In allem, was ist, zeigt sich das Sein als jenes, das den Unterschied von seiend und nichtseiend, das die Identität eines jeden mit sich selbst wahrt und gründet. Wahrheit kommt in dem vor, was sie wahrt; scholastisch: Omne ens est verum.

Eidos, Gestalt zeigt sich wiederum als Antlitz des Seins. Alles was ist, bringt sich zum Vorschein und Anschein, der sich mittun, der sich in die Mimesis des gefallenden oder gestaltenden Mitspielens einbringen läßt; was immer ist, vermag sich zu spiegeln im Spiel. Dieser Glanz des Seins glänzt auf in dem, was ist, sofern es ist.

Was immer ist, bringt mich in die Situation, zu fragen nach dem, was sein soll. Der Anspruch des Seinsollenden kommt in dem, was ist, als Anspruch des Seins an mich heran. Auch das Seinsollende ist im Seienden als solchem offenbares Antlitz des Seins.

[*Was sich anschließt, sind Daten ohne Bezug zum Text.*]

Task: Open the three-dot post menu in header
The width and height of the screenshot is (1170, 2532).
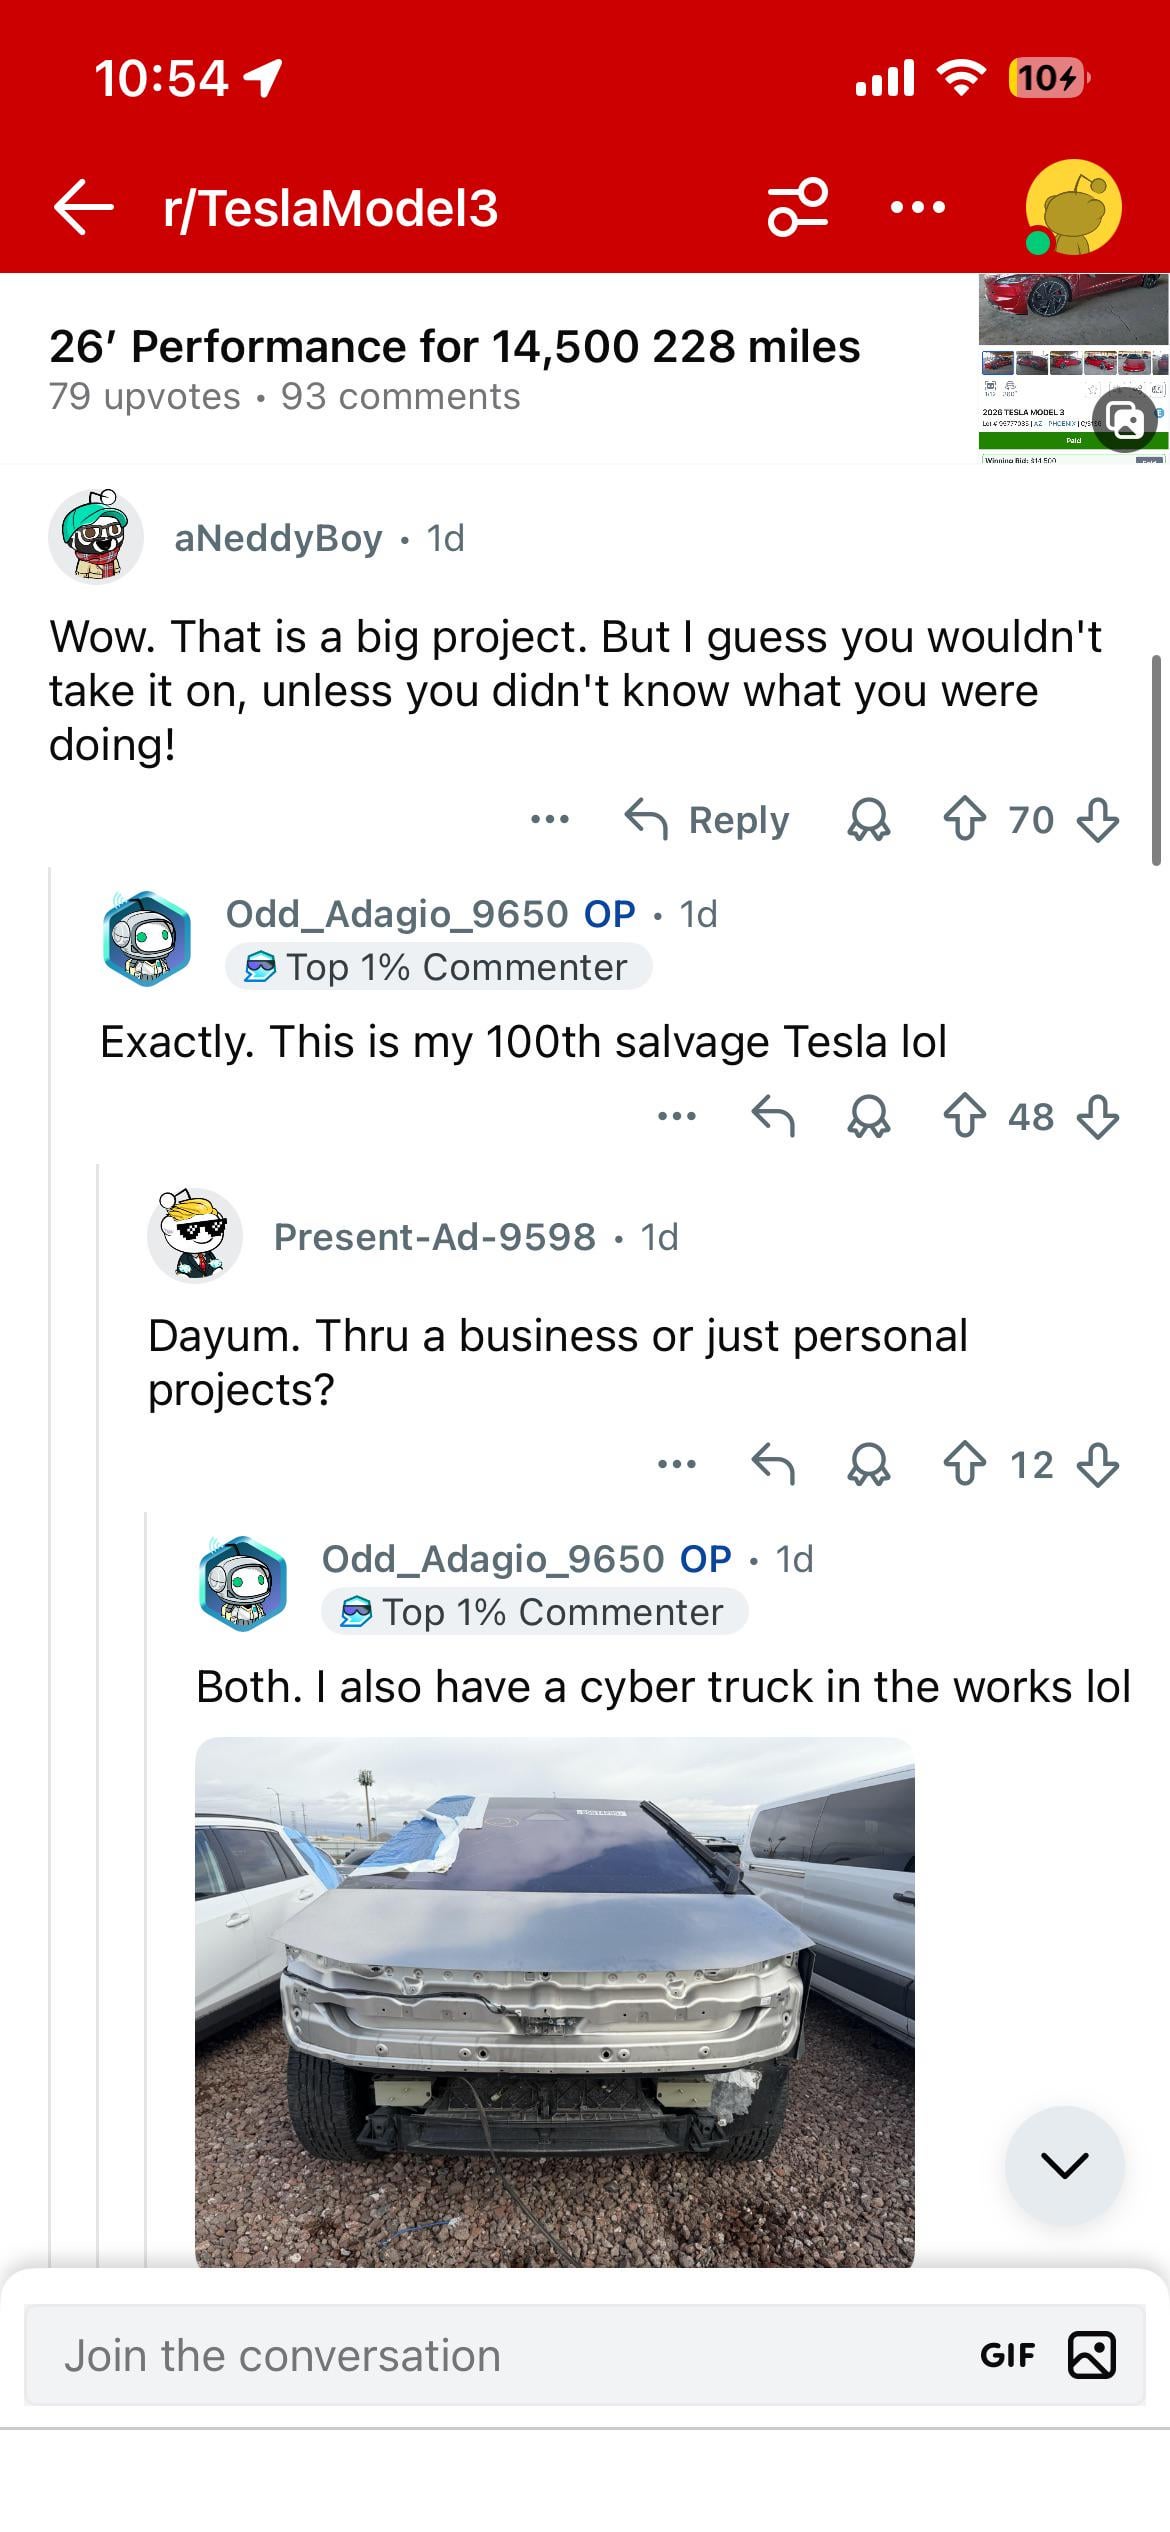Action: pyautogui.click(x=917, y=208)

Freilich kann mich überall auch der Anruf des heiligen Geheimnisses, der Anruf, daß es allein auf es ankommt, der Anruf, sich grenzenlos und bedingungslos ihm zu überlassen, betreffen. Alles vermag sein Wink und Zeichen zu sein. Wink und Zeichen aber zeigen von sich weg, rufen über sich hinaus. Sie wollen nicht meine „Haltung“, sie wollen nicht mein Verhalten – beides zwar auch, aber erst in zweiter Linie –, sie sind Einladung zu einer Begegnung, sie rufen mich in das konkrete Ereignis meines Mich- und Alles-Verlassens auf das heilige Geheimnis zu, sie rufen mich in die Partnerschaft zu seinem vorgängigen Aufgang und Angang. Hier deutet sich auch der scheinbar kleine, im Grunde aber radikale Unterschied zum Ethischen an, das letztlich darauf abzielt, wie ich oder wie es sein soll.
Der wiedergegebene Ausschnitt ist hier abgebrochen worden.